Lay out each line of the data below as a JSON list of strings, one string per line, skipping blank lines and leaving out the pictures.

— START OF Listed entries —

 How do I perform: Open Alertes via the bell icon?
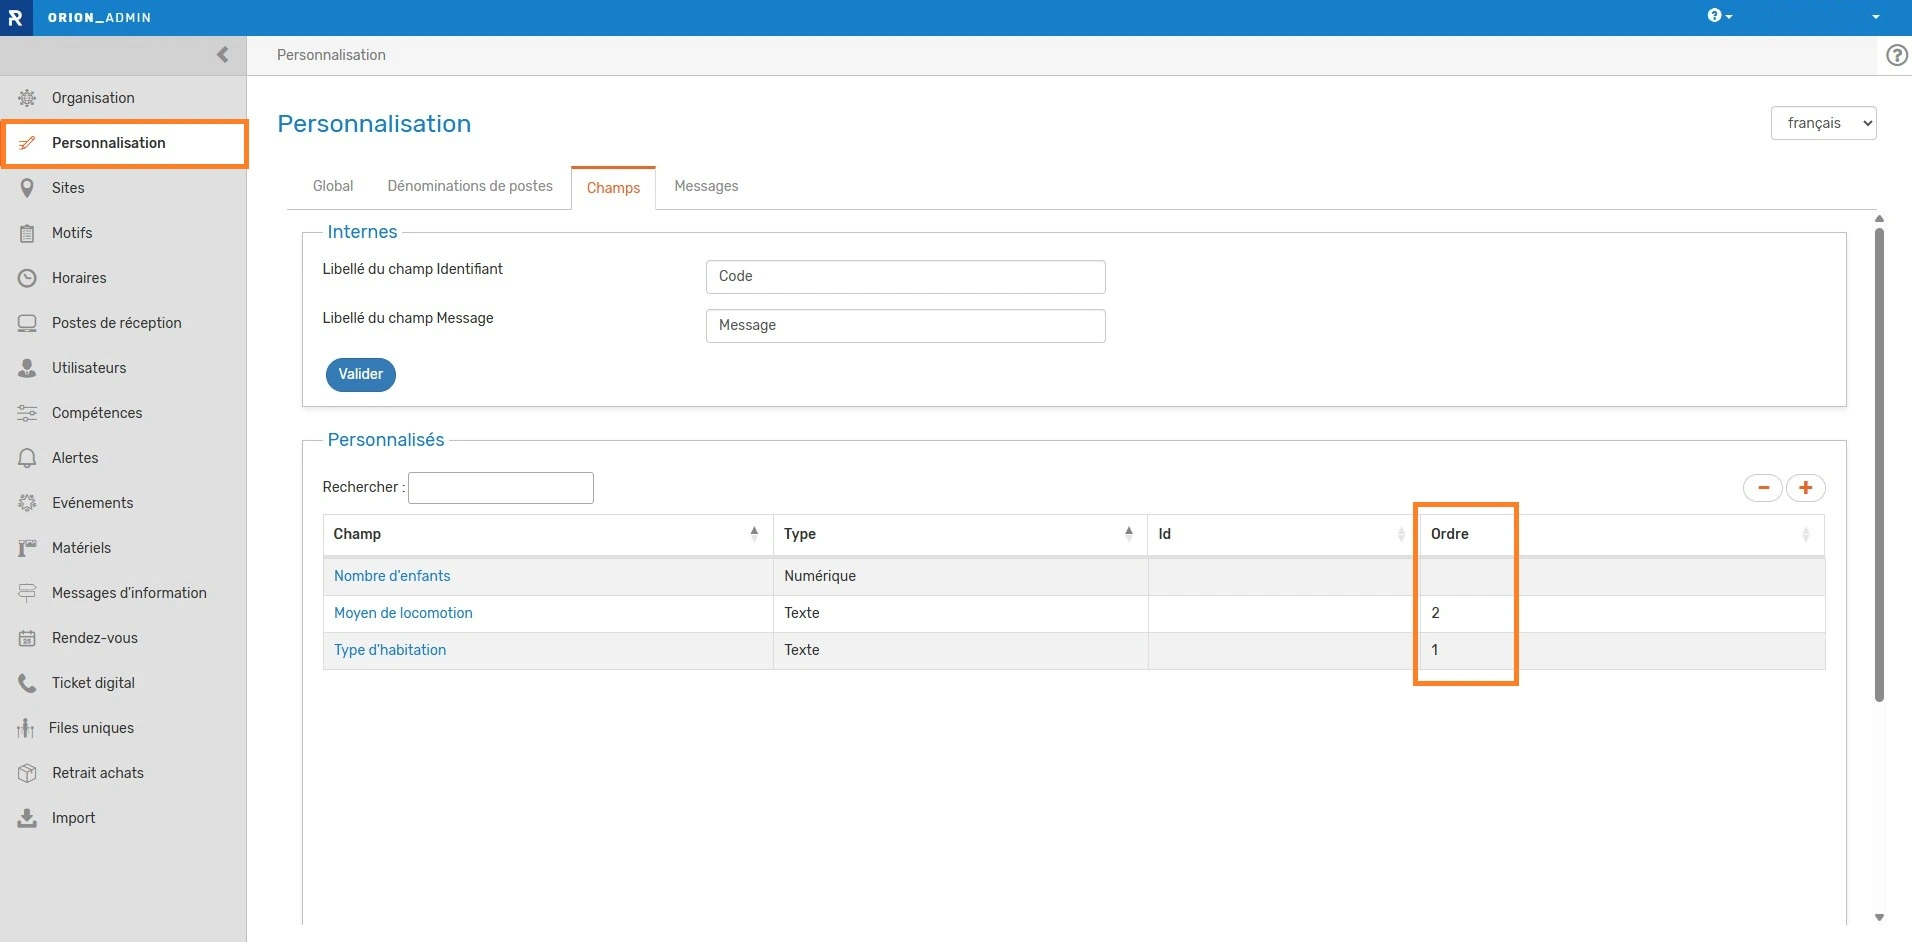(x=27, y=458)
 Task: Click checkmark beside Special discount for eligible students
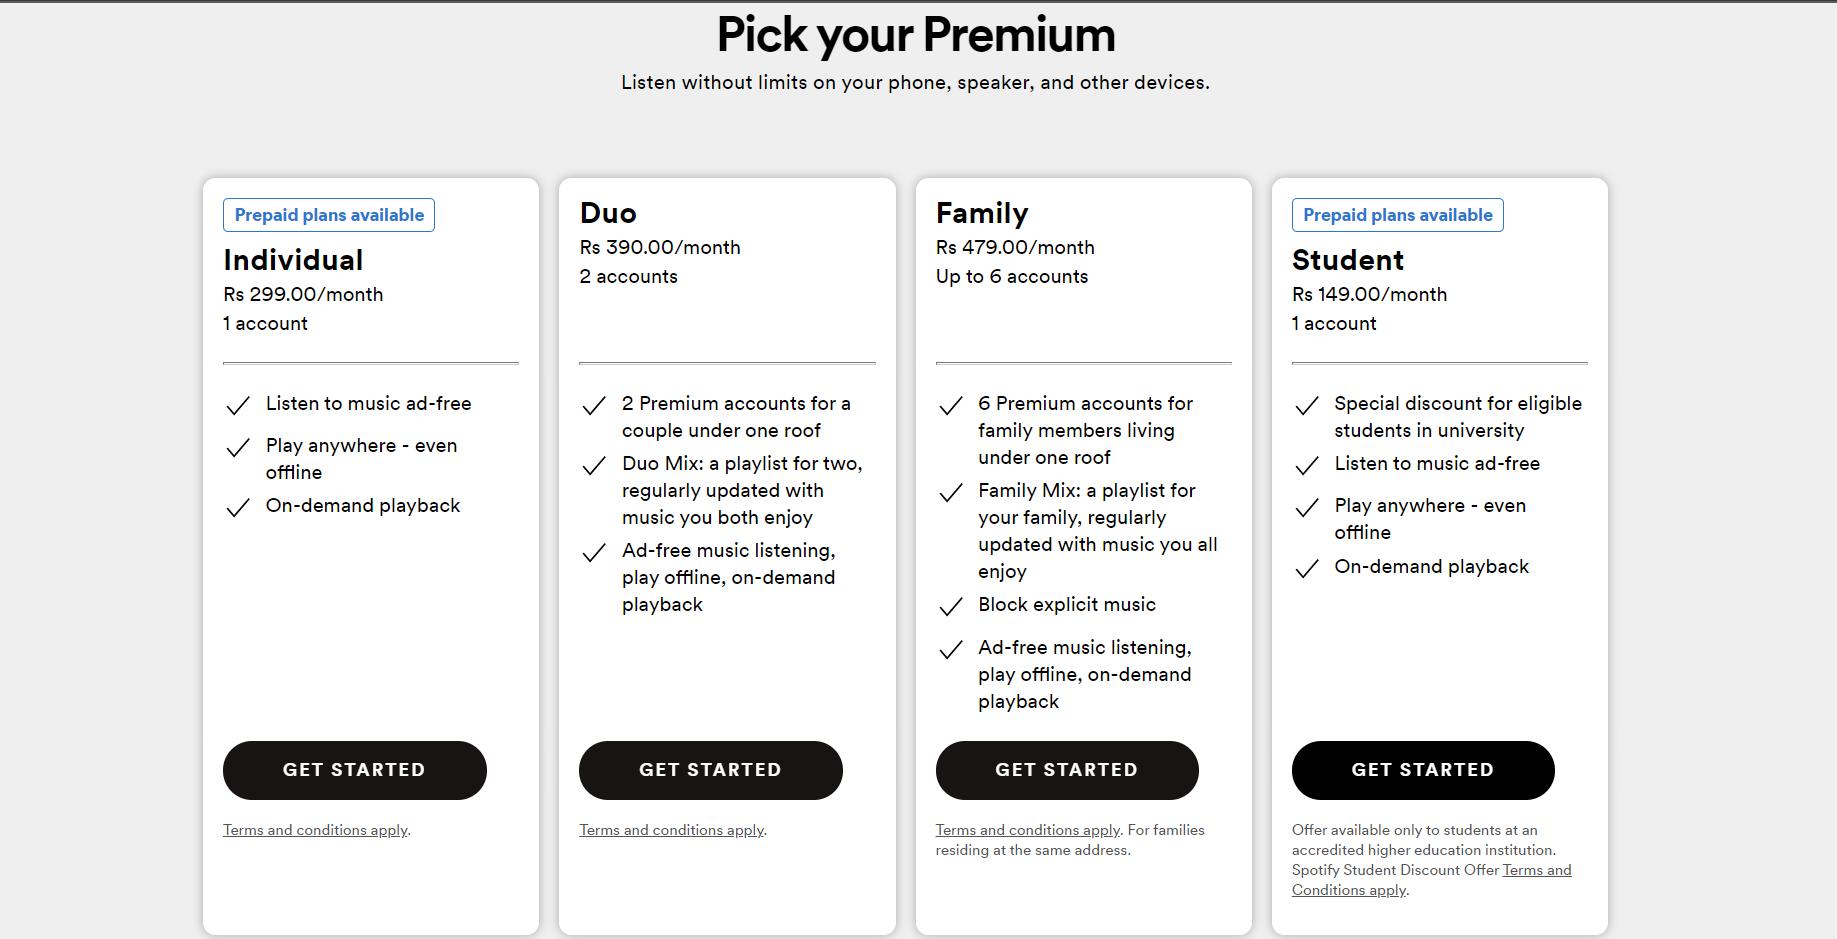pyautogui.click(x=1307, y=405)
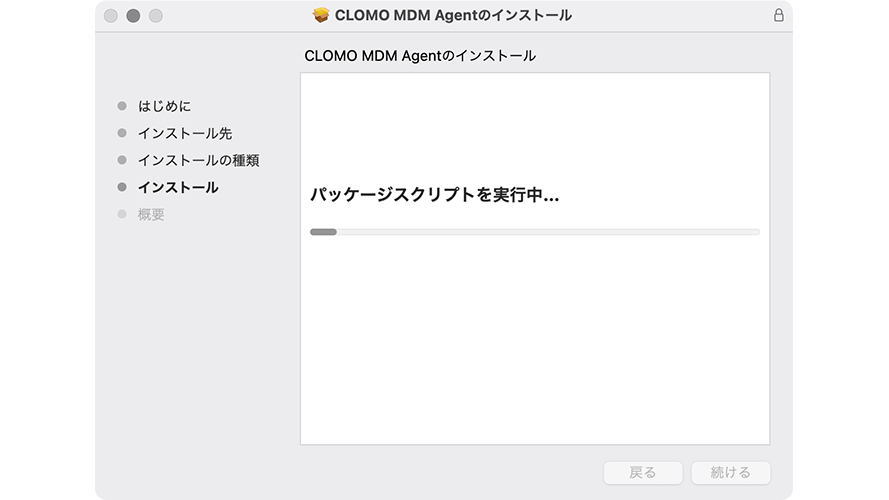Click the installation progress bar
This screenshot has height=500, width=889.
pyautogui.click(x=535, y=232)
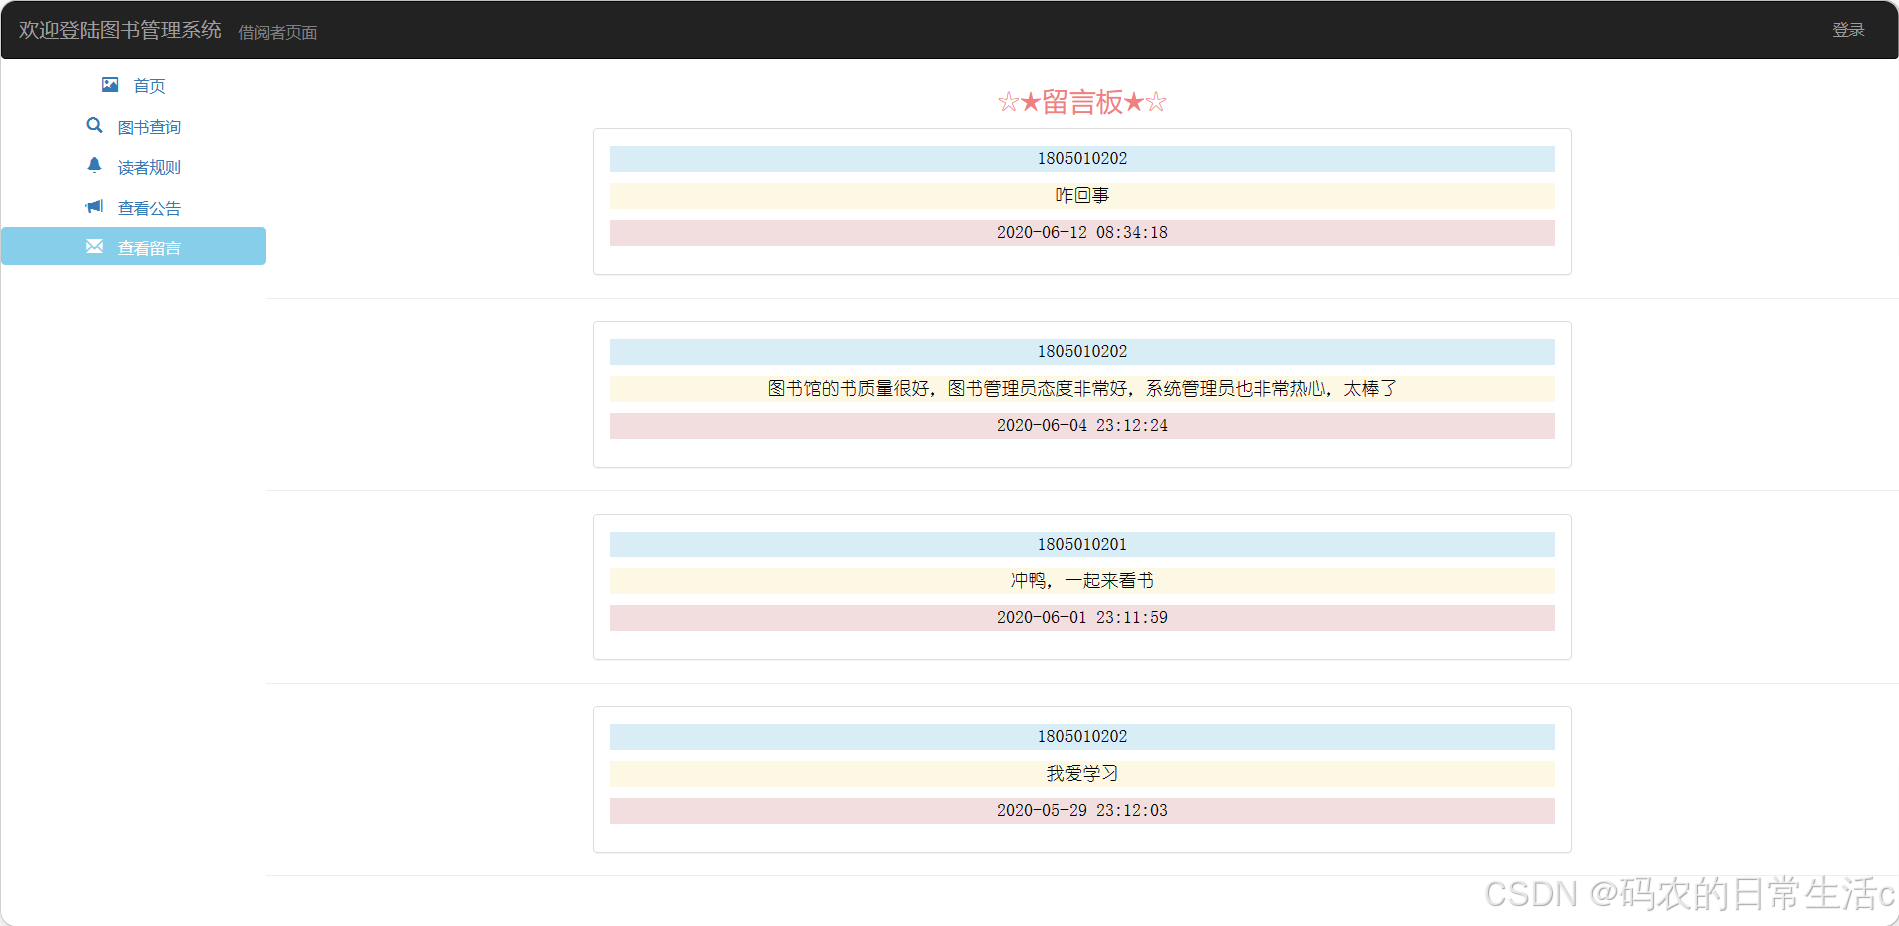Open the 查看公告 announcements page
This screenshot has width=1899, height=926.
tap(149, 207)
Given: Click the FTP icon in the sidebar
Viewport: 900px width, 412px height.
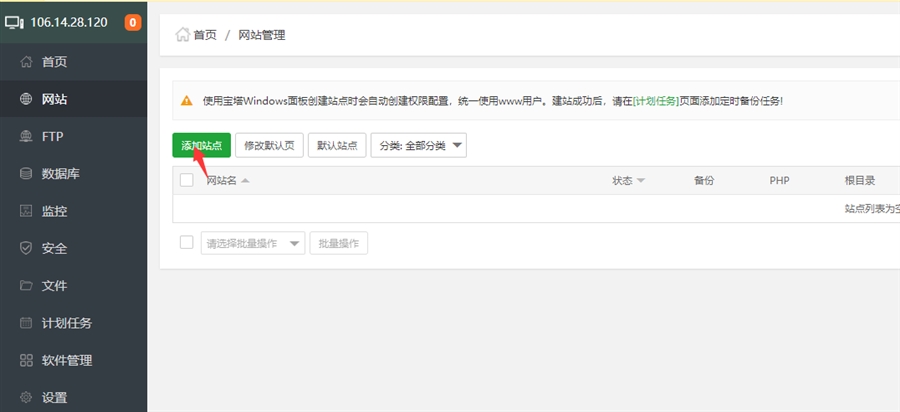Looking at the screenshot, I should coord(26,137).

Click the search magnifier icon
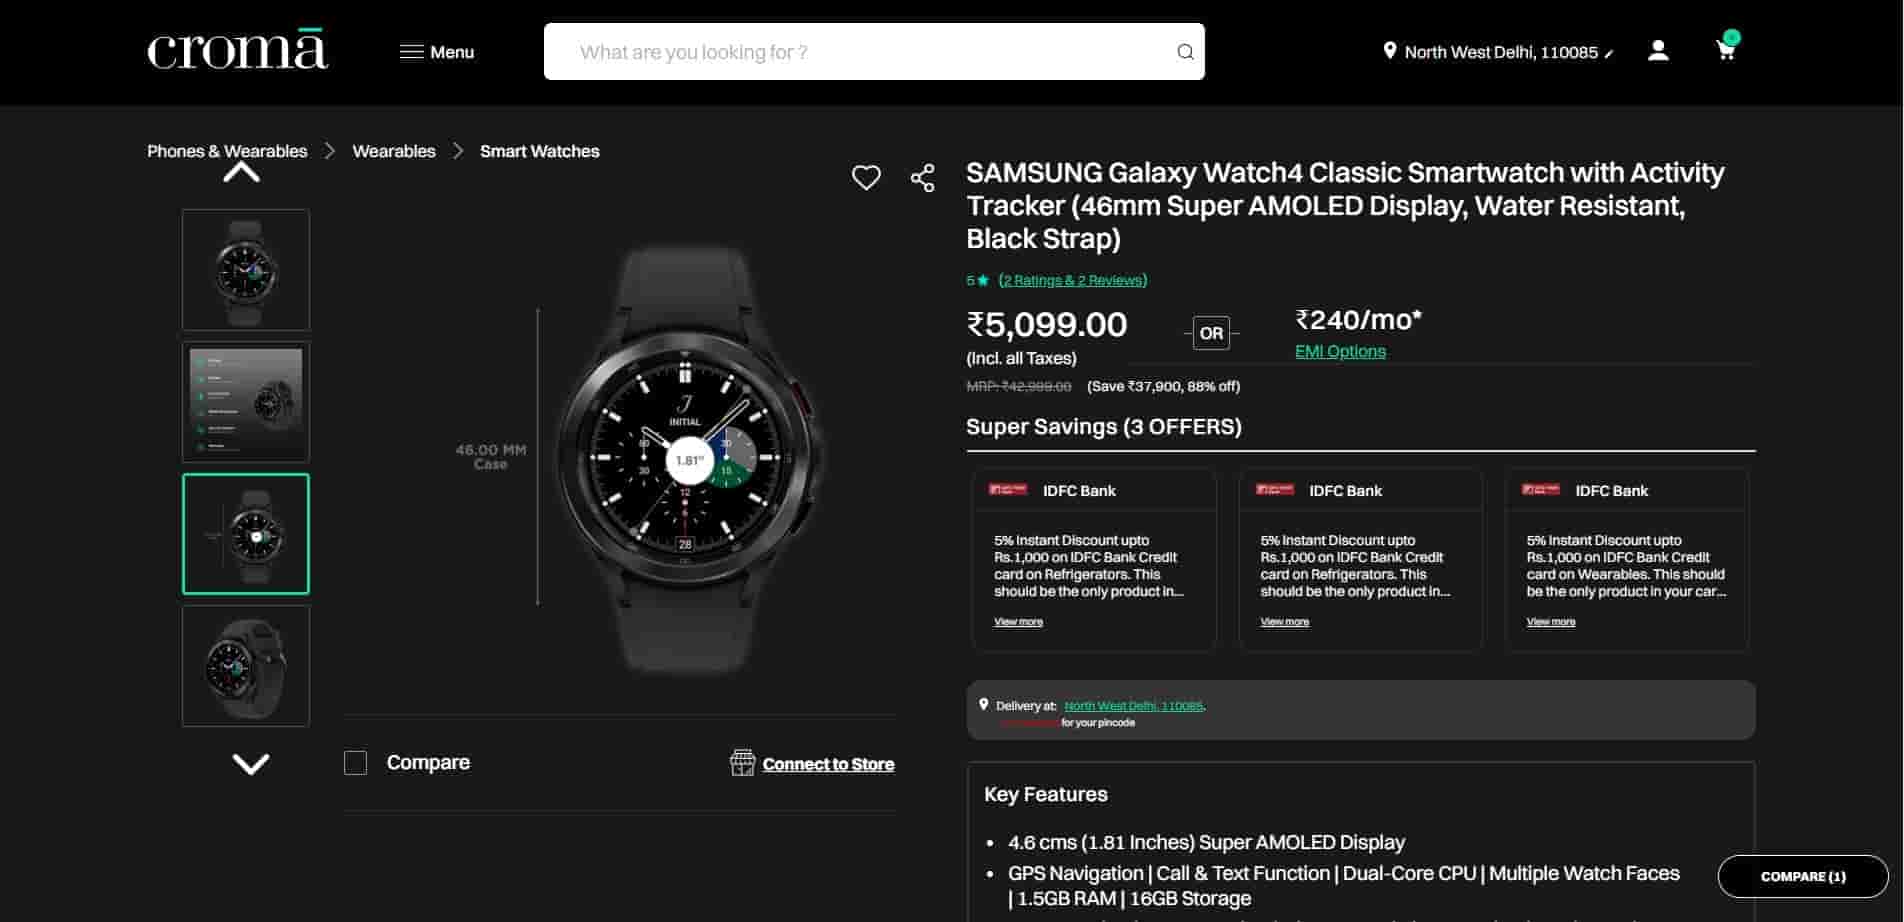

— END OF Listed entries —

- **Full output**:
[
  " How do I perform: Open Alertes via the bell icon?",
  "(x=27, y=458)",
  " Task: Click checkmark beside Special discount for eligible students",
  "pyautogui.click(x=1307, y=405)",
  "Click the installation progress bar",
  "This screenshot has height=500, width=889.",
  "pyautogui.click(x=535, y=232)",
  "Open the 查看公告 announcements page",
  "This screenshot has width=1899, height=926.",
  "tap(149, 207)",
  "Given: Click the FTP icon in the sidebar",
  "Viewport: 900px width, 412px height.",
  "Looking at the screenshot, I should coord(26,137).",
  "Click the search magnifier icon"
]